Según la RAIF, «se trata de una enfermedad que afecta principalmente a las hojas, encontrándose también actividad de este agente sobre los frutos. Esta provoca alteraciones en la formación de los tejidos en crecimiento dando lugar a los síntomas característicos y que vienen determinados por deformaciones de la superficie vegetativa (hojas y frutos), adquiriendo una coloración rojiza en la zona afectada».
Asimismo, han explicado que «las hojas acaban necrosándose, cayendo posteriormente. Las yemas infectadas generan brotes con crecimientos deformes, entrenudos cortos y acumulación de hojas retorcidas».

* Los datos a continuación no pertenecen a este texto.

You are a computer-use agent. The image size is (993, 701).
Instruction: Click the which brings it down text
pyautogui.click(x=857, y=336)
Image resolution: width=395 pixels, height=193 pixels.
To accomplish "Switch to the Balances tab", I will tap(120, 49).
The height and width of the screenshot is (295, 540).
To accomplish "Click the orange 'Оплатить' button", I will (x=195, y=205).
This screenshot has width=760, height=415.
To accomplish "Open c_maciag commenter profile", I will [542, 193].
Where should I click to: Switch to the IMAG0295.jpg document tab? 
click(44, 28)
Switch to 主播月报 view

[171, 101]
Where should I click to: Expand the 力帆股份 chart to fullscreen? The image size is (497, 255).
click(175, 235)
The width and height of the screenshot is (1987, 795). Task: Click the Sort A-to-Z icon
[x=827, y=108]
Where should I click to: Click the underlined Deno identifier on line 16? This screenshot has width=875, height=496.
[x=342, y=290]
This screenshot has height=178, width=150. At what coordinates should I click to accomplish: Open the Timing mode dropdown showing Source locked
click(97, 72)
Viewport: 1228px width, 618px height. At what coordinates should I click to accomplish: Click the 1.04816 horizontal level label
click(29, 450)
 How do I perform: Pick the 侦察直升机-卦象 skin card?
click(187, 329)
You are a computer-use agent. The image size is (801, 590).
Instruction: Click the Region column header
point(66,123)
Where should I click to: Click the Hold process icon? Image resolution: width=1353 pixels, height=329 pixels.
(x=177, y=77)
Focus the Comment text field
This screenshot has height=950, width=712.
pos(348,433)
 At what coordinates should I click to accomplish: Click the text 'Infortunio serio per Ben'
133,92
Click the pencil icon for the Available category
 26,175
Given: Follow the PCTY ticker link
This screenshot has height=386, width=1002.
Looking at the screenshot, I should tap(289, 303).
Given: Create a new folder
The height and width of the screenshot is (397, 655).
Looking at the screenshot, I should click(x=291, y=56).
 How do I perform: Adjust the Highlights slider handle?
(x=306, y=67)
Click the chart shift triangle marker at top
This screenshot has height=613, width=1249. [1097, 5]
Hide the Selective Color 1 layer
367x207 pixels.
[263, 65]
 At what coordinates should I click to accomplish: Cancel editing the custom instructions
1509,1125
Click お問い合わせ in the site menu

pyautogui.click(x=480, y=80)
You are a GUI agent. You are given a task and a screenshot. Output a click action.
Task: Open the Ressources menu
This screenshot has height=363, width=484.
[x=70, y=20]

Desde la Junta alertan que «las esporas del hongo pasan el invierno en la superficie de ramas y órganos vegetativos en espera de que se den las condiciones ambientales adecuadas de temperatura y humedad».
«La virulencia de su ataque se agrava en periodos prolongados de lluvia y con temperatura suave, que coincide habitualmente con el inicio de la brotación vegetativa», detallan desde la RAIF.
Por otra parte, han resaltado que «esta enfermedad se paraliza con altas temperaturas combinadas con una baja humedad relativa e intensa radiación solar».
¿Cómo combatirla?
Para combatir la incidencia de este agente sobre el cultivo, la RAIF recomienda medidas culturales, como la elección de variedades menos sensibles a al enfermedad, la destrucción de aquellos órganos vegetativos afectados para evitar un reservorio de inoculo para próximas campañas.
Por otra parte, «para paliar el ataque de este hongo, aconsejan los tratamientos fitosanitarios preventivos, como el empleo de productos autorizados para el control de este agente en el cultivo del almendro», han explicado.
Finalmente, han destacado que «es importante antes de la realización de cualquier tratamiento fitosanitario leer detenidamente la etiqueta del envase y respetar los plazos de seguridad del formulario».